To further implement the filing of qualifications for listed companies' independent directors and bring into full play the independent directors' functions, according to the "Guidance for Listed Companies on Establishment of Independent Directors System" by the China Securities Regulatory Commission (CSRC) and the "SSE Stock Listing Rules (Amendment in 2008)", the Shanghai Stock Exchange (SSE) hereby publicizes matters concerning the filing of qualifications for listed companies' independent directors.
- The SSE will pay attention to the following situations of the independent director candidate whose qualification and independence shall conform to the relevant laws, regulations and regulatory documents:
- Having failed to attend the directorate meeting in person during his or her service as independent director;
- The independent opinions voiced during his or her service as independent director but found inconsistent with the facts;
- Having served as director (independent director) or senior manager in more than 5 companies;
- The intermediary that he or she works for has provided such services as finance, law and consultancy for the listed company and its controlling shareholders in the last one year;
- Having been condemned publicly or criticized in an SSE circular twice or more in the last three years;
- Having been under the administrative penalty by the CSRC or other relevant authorities in the last three years; and
- Other situations affecting the independent director to perform his or her duties faithfully, diligently and independently.
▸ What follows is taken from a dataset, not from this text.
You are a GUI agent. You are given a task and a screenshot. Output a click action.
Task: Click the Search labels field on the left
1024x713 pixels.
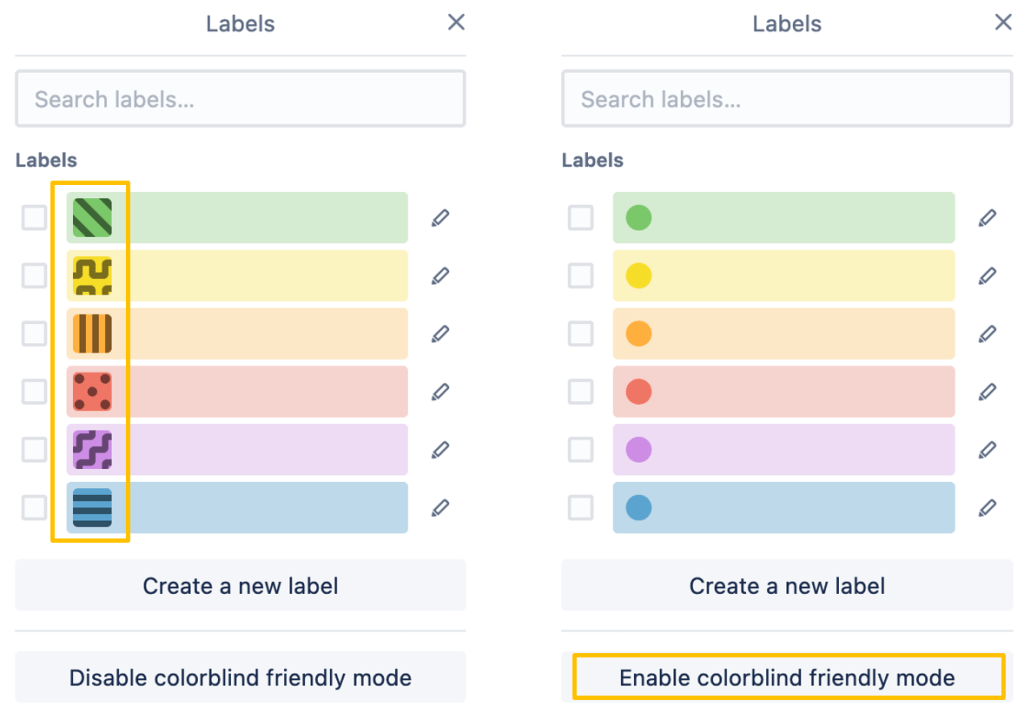(x=240, y=99)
The nominator of an independent director shall verify whether the candidate has the above situations and give explanations accordingly.
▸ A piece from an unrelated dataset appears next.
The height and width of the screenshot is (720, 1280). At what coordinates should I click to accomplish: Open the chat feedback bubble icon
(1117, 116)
- Any candidate for independent director shall obtain the qualification certificate according to the CSRC's "Notice on 'Guidance for Training Listed Companies' Senior Managers' and Relevant Detailed Implementation Rules".
- Upon a listed company's announcement concerning the date of a shareholders' meeting to elect independent directors, its directorate secretary shall provide online information of the candidates in the "Section of Listed Companies" on the SSE website, and submit, by express delivery, fax or other means, the "Declaration by the Nominator", the "Declaration by the Candidate" and the "Resume of Independent Director" to the SSE. The directorate shall ensure the submitted material by fax in consistent with the original copy.
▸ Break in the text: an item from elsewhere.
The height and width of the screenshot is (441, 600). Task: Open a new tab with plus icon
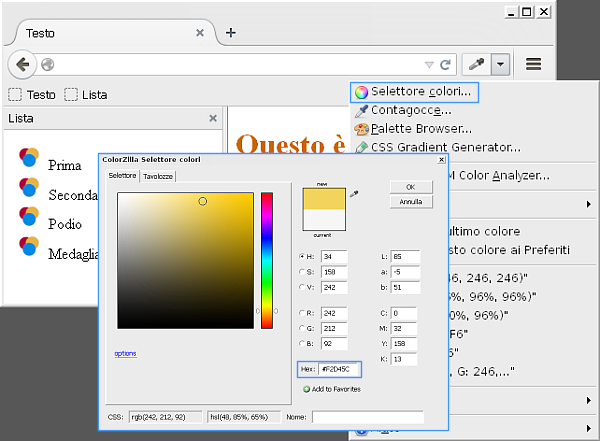pyautogui.click(x=231, y=32)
If the directorate dissents from any candidate for independent director, it shall simultaneously submit the written opinions of the directorate to the SSE. - A listed company shall, within 3 trading days after disclosing the materials of the candidates for independent directors, publicize the candidates' situations to the public via certain channel and faithfully report all feedbacks and materials to the SSE.
- The SSE shall, within 5 trading days after receiving the aforesaid materials, examine the qualifications and independence of the candidates for independent directors.
During the SSE's filing examination, a listed company's directorate, the candidates and nominators for independent directors shall faithfully answer the SSE's inquiries within the prescribed time and submit in time the supplementary materials as required by the SSE. - If the SSE has no dissent from the candidates for independent directors after the 5 trading days, a listed company may hold a shareholders' meeting as scheduled to elect independent directors.
The directorate shall explain at the shareholders' meeting the related situations for any candidate that the SSE dissents from and cancel the proposal of reporting him or her to the shareholders' meeting as the candidate for election. - In case of any situation same as Items 1 to 4 of Article 1 during the tenure of an independent director, the listed company's directorate shall report to the SSE in time; in case of any situation affecting the independence of an independent director and same as Items 5 to 6 of Article 1, the directorate shall hold a shareholders' meeting in time and propose changing the independent director.
- The Notice will take effect as of the issuance day, nullifying the "Notice on the Filing of Qualifications for Listed Companies' Independent Directors" issued by the SSE in 2004.